"""

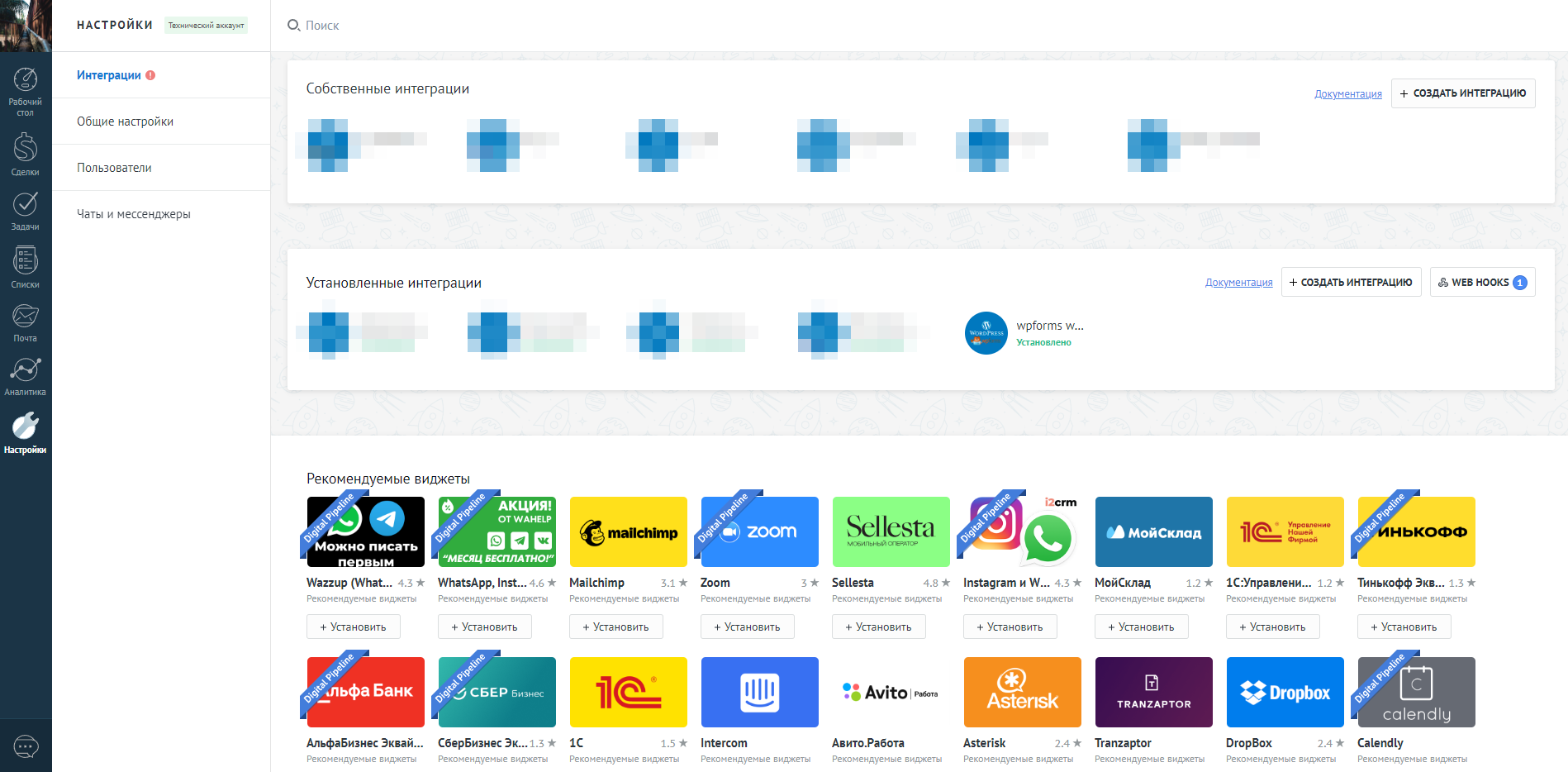Click the Поиск search field
Viewport: 1568px width, 772px height.
[322, 25]
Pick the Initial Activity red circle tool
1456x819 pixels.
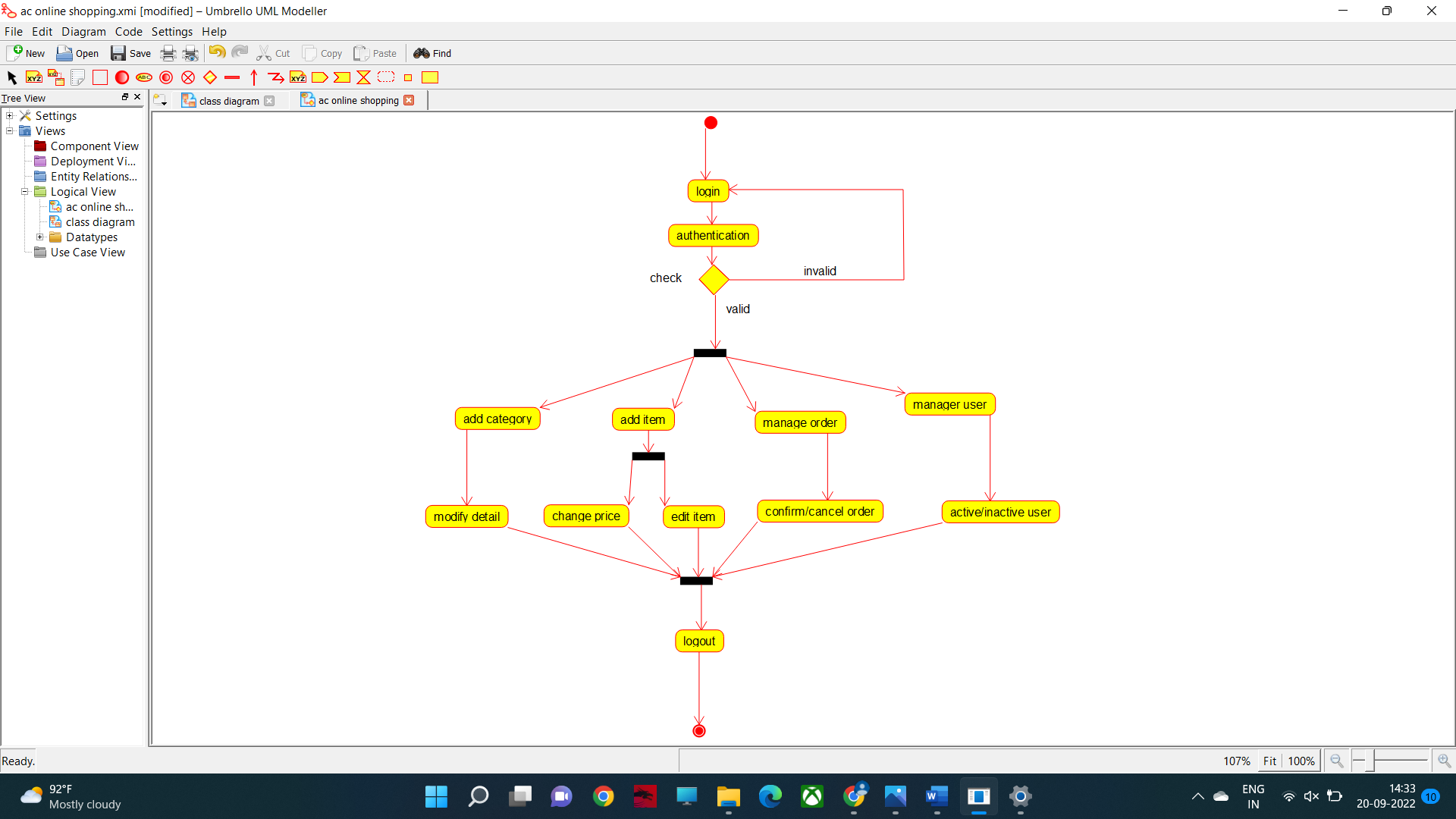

"""

Your assignment — Here the requirement is to restate exactly the line holding "Pick the Initial Activity red circle tool" and every later line through the end of the material, omitting pictures.

Solution —
Pick the Initial Activity red circle tool
1456x819 pixels.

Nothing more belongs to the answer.